[Start of Attachment]
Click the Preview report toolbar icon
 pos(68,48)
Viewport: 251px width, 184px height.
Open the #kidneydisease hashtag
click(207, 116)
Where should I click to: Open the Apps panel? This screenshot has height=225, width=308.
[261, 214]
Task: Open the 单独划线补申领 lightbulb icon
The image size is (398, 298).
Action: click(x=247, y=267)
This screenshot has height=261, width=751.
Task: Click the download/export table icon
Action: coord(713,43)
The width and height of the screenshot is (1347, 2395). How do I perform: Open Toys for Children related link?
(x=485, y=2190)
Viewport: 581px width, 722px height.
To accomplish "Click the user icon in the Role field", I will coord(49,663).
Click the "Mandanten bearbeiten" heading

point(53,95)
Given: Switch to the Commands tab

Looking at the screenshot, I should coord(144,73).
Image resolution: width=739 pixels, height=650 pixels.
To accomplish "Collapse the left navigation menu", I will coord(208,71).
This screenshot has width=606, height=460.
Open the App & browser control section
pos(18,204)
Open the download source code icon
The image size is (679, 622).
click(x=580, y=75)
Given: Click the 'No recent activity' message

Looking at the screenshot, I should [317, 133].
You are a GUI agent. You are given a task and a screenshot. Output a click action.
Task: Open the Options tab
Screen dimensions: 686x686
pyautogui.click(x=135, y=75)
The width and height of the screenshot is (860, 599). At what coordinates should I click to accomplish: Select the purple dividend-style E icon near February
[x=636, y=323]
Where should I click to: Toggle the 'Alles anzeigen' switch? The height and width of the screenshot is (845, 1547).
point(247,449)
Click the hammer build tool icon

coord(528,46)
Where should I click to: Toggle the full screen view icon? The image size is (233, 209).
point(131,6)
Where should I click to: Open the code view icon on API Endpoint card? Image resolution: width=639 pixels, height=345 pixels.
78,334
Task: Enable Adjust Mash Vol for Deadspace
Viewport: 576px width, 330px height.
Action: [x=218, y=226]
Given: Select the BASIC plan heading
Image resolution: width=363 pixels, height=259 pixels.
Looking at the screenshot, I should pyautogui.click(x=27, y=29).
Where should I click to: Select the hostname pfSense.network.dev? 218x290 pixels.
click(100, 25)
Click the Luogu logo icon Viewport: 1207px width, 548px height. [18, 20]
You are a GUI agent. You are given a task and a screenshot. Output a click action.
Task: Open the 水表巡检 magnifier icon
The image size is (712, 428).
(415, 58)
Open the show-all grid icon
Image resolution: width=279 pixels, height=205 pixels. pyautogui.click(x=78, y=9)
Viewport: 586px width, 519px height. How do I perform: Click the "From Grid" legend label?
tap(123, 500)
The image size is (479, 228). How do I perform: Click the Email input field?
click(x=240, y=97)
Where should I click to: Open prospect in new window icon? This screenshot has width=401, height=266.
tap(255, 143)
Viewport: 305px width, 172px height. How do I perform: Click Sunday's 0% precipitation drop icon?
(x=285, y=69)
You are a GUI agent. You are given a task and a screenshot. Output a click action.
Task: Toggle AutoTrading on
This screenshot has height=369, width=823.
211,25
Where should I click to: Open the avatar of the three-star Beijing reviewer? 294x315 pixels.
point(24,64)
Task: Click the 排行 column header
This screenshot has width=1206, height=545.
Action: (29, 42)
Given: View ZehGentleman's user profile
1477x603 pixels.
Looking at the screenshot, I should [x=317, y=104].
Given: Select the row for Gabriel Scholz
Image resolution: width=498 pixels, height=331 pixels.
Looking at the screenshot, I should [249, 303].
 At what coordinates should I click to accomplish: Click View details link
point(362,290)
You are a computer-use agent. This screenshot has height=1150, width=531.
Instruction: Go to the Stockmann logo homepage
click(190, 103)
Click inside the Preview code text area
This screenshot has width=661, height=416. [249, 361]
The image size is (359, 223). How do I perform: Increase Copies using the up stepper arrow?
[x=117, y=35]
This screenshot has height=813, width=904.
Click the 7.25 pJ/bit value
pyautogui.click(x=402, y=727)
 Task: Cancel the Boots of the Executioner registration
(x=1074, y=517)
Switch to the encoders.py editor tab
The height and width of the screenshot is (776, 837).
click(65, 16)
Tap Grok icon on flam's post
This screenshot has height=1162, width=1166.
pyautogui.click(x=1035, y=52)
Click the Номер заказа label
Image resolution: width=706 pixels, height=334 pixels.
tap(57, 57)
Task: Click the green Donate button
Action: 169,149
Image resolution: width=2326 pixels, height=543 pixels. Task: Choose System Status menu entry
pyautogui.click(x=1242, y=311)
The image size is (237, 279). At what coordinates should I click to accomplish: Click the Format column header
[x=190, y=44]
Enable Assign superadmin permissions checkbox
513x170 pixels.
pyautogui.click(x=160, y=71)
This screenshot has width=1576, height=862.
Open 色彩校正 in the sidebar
[End of Attachment]
» Your objective:
With the line that contains "Where should I click to: Open the avatar" as the start, output every line through the end of the entries exactly. Add no other lines.

» Your solution:
Where should I click to: Open the avatar of the three-star Beijing reviewer? 294x315 pixels.
point(24,64)
Task: Click the 排行 column header
This screenshot has width=1206, height=545.
Action: (29, 42)
Given: View ZehGentleman's user profile
1477x603 pixels.
Looking at the screenshot, I should [x=317, y=104].
Given: Select the row for Gabriel Scholz
Image resolution: width=498 pixels, height=331 pixels.
Looking at the screenshot, I should [249, 303].
 At what coordinates should I click to accomplish: Click View details link
point(362,290)
You are a computer-use agent. This screenshot has height=1150, width=531.
Instruction: Go to the Stockmann logo homepage
click(190, 103)
Click inside the Preview code text area
This screenshot has width=661, height=416. [249, 361]
The image size is (359, 223). How do I perform: Increase Copies using the up stepper arrow?
[x=117, y=35]
This screenshot has height=813, width=904.
Click the 7.25 pJ/bit value
pyautogui.click(x=402, y=727)
 Task: Cancel the Boots of the Executioner registration
(x=1074, y=517)
Switch to the encoders.py editor tab
The height and width of the screenshot is (776, 837).
click(65, 16)
Tap Grok icon on flam's post
This screenshot has height=1162, width=1166.
pyautogui.click(x=1035, y=52)
Click the Номер заказа label
Image resolution: width=706 pixels, height=334 pixels.
tap(57, 57)
Task: Click the green Donate button
Action: 169,149
Image resolution: width=2326 pixels, height=543 pixels. Task: Choose System Status menu entry
pyautogui.click(x=1242, y=311)
The image size is (237, 279). At what coordinates should I click to accomplish: Click the Format column header
[x=190, y=44]
Enable Assign superadmin permissions checkbox
513x170 pixels.
pyautogui.click(x=160, y=71)
This screenshot has width=1576, height=862.
Open 色彩校正 in the sidebar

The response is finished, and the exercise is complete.